> **DATASET EXCERPTS**
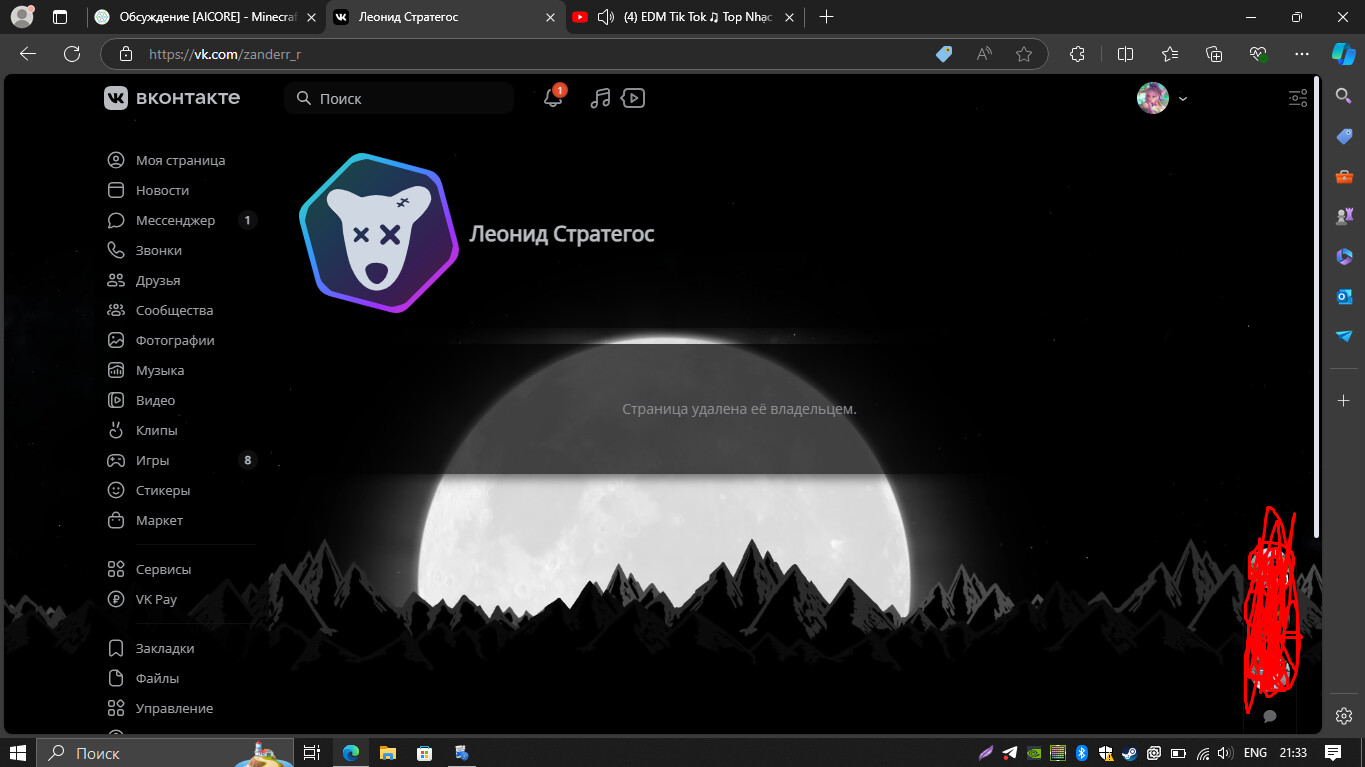The width and height of the screenshot is (1365, 767).
Task: Open Edge sidebar settings gear
Action: [x=1344, y=716]
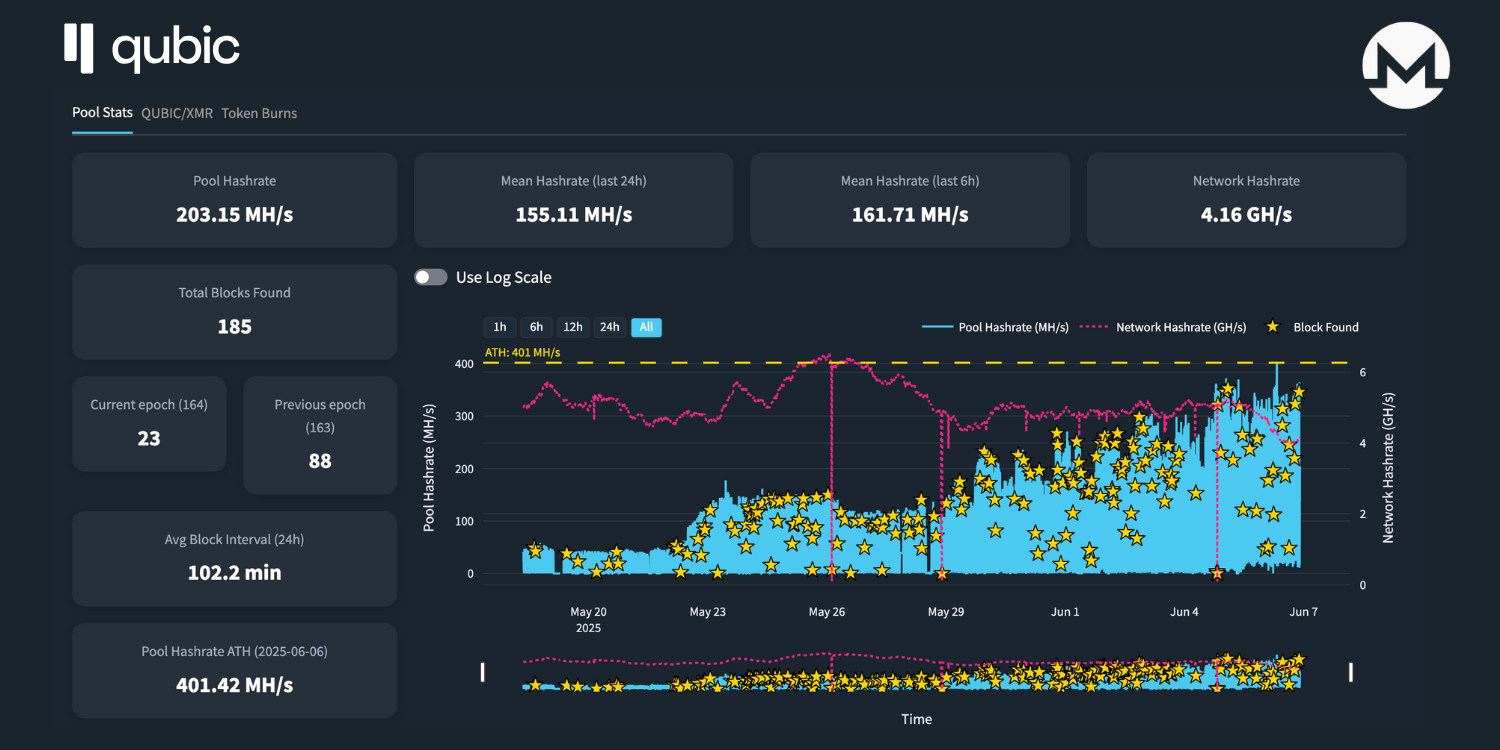
Task: Click the Block Found star legend icon
Action: click(x=1271, y=327)
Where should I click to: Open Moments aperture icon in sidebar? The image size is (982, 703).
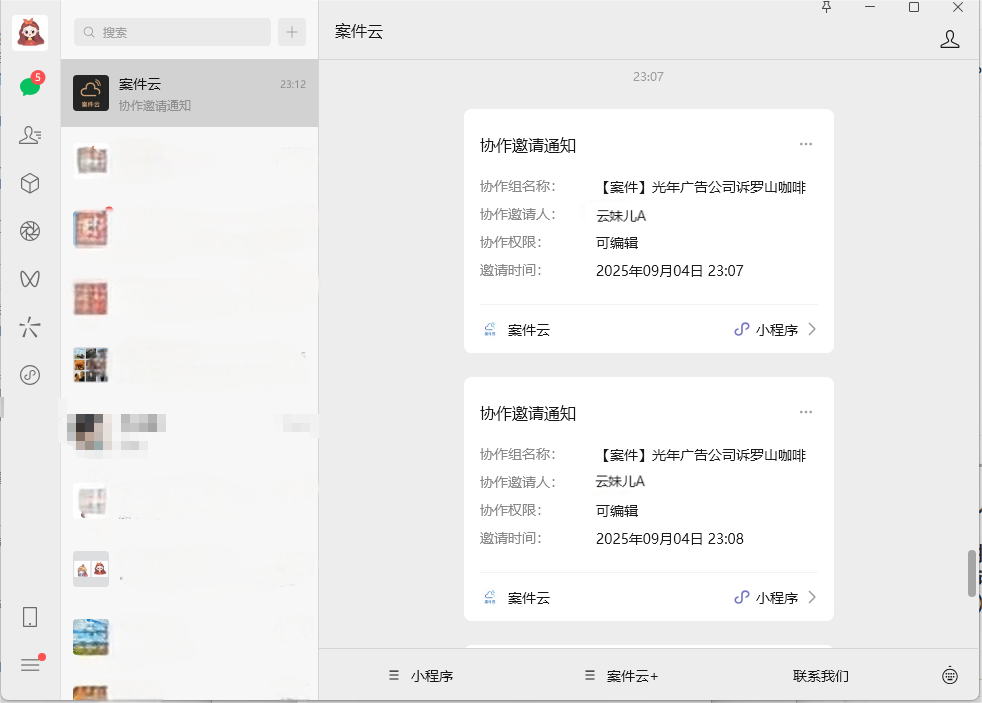30,231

> **PROBLEM REQUIREMENTS**
Restate word for word the lines from the one containing "Where should I" through the end of the material above, both included, and nothing besides; drop the pictures.

> **RESULT OF THE TASK**
Where should I click to: Open Moments aperture icon in sidebar? The image size is (982, 703).
30,231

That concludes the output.